For each entry that follows, write out an identical copy.

#### Exercise inputs:
>>>
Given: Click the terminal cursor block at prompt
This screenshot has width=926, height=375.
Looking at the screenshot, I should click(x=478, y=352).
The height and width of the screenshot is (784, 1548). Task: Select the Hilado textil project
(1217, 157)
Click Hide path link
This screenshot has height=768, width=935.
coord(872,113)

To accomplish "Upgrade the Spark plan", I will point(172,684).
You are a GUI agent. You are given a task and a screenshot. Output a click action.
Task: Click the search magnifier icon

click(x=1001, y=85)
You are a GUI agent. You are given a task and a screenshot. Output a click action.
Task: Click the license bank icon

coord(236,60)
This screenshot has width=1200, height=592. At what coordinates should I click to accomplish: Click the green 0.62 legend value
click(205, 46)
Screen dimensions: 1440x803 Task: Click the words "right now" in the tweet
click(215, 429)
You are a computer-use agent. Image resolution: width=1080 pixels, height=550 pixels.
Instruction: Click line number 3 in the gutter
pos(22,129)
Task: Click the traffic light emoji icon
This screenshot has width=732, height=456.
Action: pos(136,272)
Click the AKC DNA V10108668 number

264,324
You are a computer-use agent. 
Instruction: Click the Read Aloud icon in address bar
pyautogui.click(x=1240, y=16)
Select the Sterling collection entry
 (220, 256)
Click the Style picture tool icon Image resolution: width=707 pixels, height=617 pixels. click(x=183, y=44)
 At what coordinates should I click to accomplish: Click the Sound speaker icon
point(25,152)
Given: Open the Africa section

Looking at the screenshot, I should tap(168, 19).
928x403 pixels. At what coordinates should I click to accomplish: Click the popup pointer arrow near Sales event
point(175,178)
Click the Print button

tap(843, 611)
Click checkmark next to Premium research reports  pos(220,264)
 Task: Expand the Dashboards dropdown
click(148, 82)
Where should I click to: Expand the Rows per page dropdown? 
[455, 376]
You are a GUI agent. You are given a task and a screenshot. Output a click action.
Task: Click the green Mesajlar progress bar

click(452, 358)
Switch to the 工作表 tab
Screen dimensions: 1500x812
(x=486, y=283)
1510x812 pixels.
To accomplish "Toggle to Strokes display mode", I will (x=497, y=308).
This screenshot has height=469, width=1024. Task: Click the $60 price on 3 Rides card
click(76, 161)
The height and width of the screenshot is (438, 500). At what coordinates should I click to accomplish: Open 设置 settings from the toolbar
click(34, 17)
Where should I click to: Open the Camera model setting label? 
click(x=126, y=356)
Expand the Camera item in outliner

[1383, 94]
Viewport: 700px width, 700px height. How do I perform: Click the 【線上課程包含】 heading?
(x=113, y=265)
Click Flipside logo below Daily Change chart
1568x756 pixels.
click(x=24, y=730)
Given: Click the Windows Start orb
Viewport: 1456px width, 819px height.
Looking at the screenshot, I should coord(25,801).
<<<
#### Solved exercise:
Given: Click the terminal cursor block at prompt
This screenshot has width=926, height=375.
Looking at the screenshot, I should click(x=478, y=352).
The height and width of the screenshot is (784, 1548). Task: Select the Hilado textil project
(1217, 157)
Click Hide path link
This screenshot has height=768, width=935.
coord(872,113)

To accomplish "Upgrade the Spark plan", I will point(172,684).
You are a GUI agent. You are given a task and a screenshot. Output a click action.
Task: Click the search magnifier icon

click(x=1001, y=85)
You are a GUI agent. You are given a task and a screenshot. Output a click action.
Task: Click the license bank icon

coord(236,60)
This screenshot has width=1200, height=592. At what coordinates should I click to accomplish: Click the green 0.62 legend value
click(205, 46)
Screen dimensions: 1440x803 Task: Click the words "right now" in the tweet
click(215, 429)
You are a computer-use agent. Image resolution: width=1080 pixels, height=550 pixels.
Instruction: Click line number 3 in the gutter
pos(22,129)
Task: Click the traffic light emoji icon
This screenshot has width=732, height=456.
Action: pos(136,272)
Click the AKC DNA V10108668 number

264,324
You are a computer-use agent. 
Instruction: Click the Read Aloud icon in address bar
pyautogui.click(x=1240, y=16)
Select the Sterling collection entry
 (220, 256)
Click the Style picture tool icon Image resolution: width=707 pixels, height=617 pixels. click(x=183, y=44)
 At what coordinates should I click to accomplish: Click the Sound speaker icon
point(25,152)
Given: Open the Africa section

Looking at the screenshot, I should tap(168, 19).
928x403 pixels. At what coordinates should I click to accomplish: Click the popup pointer arrow near Sales event
point(175,178)
Click the Print button

tap(843, 611)
Click checkmark next to Premium research reports  pos(220,264)
 Task: Expand the Dashboards dropdown
click(148, 82)
Where should I click to: Expand the Rows per page dropdown? 
[455, 376]
You are a GUI agent. You are given a task and a screenshot. Output a click action.
Task: Click the green Mesajlar progress bar

click(452, 358)
Switch to the 工作表 tab
Screen dimensions: 1500x812
(x=486, y=283)
1510x812 pixels.
To accomplish "Toggle to Strokes display mode", I will (x=497, y=308).
This screenshot has height=469, width=1024. Task: Click the $60 price on 3 Rides card
click(76, 161)
The height and width of the screenshot is (438, 500). At what coordinates should I click to accomplish: Open 设置 settings from the toolbar
click(34, 17)
Where should I click to: Open the Camera model setting label? 
click(x=126, y=356)
Expand the Camera item in outliner

[1383, 94]
Viewport: 700px width, 700px height. How do I perform: Click the 【線上課程包含】 heading?
(x=113, y=265)
Click Flipside logo below Daily Change chart
1568x756 pixels.
click(x=24, y=730)
Given: Click the Windows Start orb
Viewport: 1456px width, 819px height.
Looking at the screenshot, I should coord(25,801).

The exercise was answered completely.